Uploaded on 2018-10-04 in NEWS-Cybersecurity News, INTELLIGENCE--Europe, GOVERNMENT-National, FREE TO VIEW

The British government has directly accused Russian military intelligence of being behind a spate of “reckless and indiscriminate cyber-attacks” carried out on the orders of Vladimir Putin’s Kremlin, including the hacking in 2016 of the US Democratic National Committee headquarters.

The Russian military intelligence agency is accused of the attempted assassination of former spy Sergei Skripal has carried out a swathe of attacks in the UK and abroad on political institutions, financial systems, transport networks and the media, according to the British government.

This secret international cyberwar has included the targeting of the US presidential elections which brought Donald Trump to power, according to a new report from the National Cyber Security Centre (NCSC), as well the anti-doping watchdog in world sport.

The report follows the statement by Theresa May that Britain and allied countries will work together to expose the work of the GRU and the methods it uses.

One of the two Russians accused by Britain of the attempted assassination of Skripal and his daughter Yulia in Salisbury, with the poison novichok, has been named as a GRU colonel. The Kremlin has denied the link, and denied any involvement in the poisoning of the former Russian spy.

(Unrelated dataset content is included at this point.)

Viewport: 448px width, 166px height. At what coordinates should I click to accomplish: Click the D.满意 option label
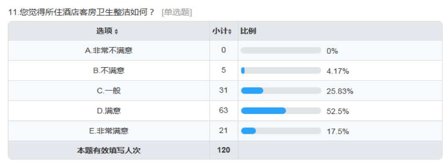109,111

This new document has been put together by the NCSC, working with other UK and European intelligence agencies, and the NSA and FBI in the United States. Although there were allegations of Russian culpability over many episodes of the organised hacking, investigations have shown that the GRU are the main perpetrators. The trail shows, say security officials, that the organisation has become the Kremlin’s chosen clandestine weapon in pursuing its geopolitical goals. 

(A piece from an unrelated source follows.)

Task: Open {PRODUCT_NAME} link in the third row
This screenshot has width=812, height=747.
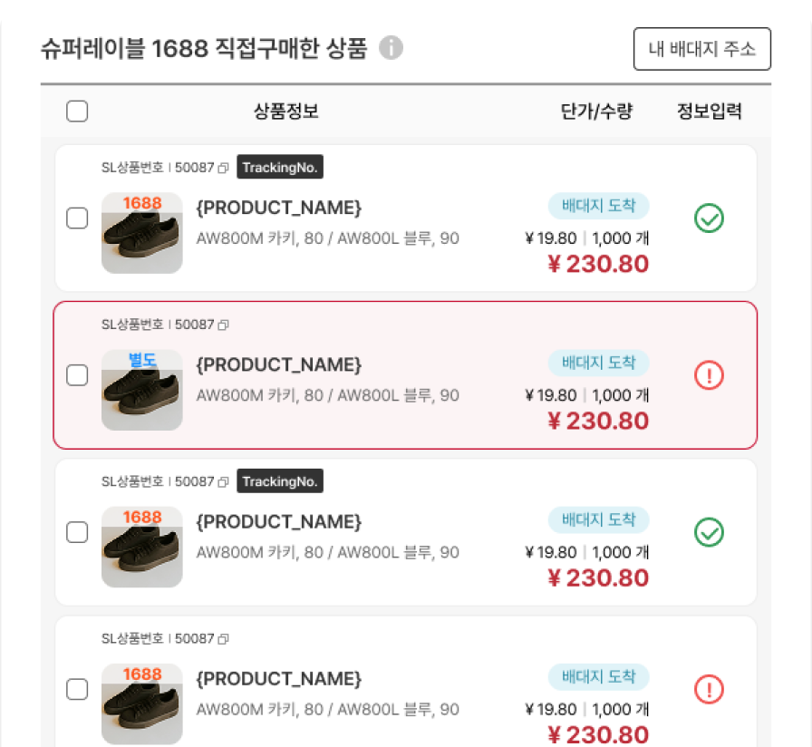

The GRU, according to the NCSC, is associated with a number of hacking groups whose names are used as “flags of convenience” including Fancy Bear: Sofacy; Pawnstorm: Sednit: Cyber Caliphate: Cyber Berkut: Voodoo Bear: BlackEnergy Actors: Strontium: Tsar Team and Sandworm.

In April this year the NCSC, the FBI and the US Department of Homeland Security issued a joint alert about Russian cyber activity aimed at both the public sector, infrastructure and internet service providers. Ciaran Martin, the head of the NCSC said at the time:

“Russia is our most capable hostile adversary in cyberspace so tackling them is a major priority......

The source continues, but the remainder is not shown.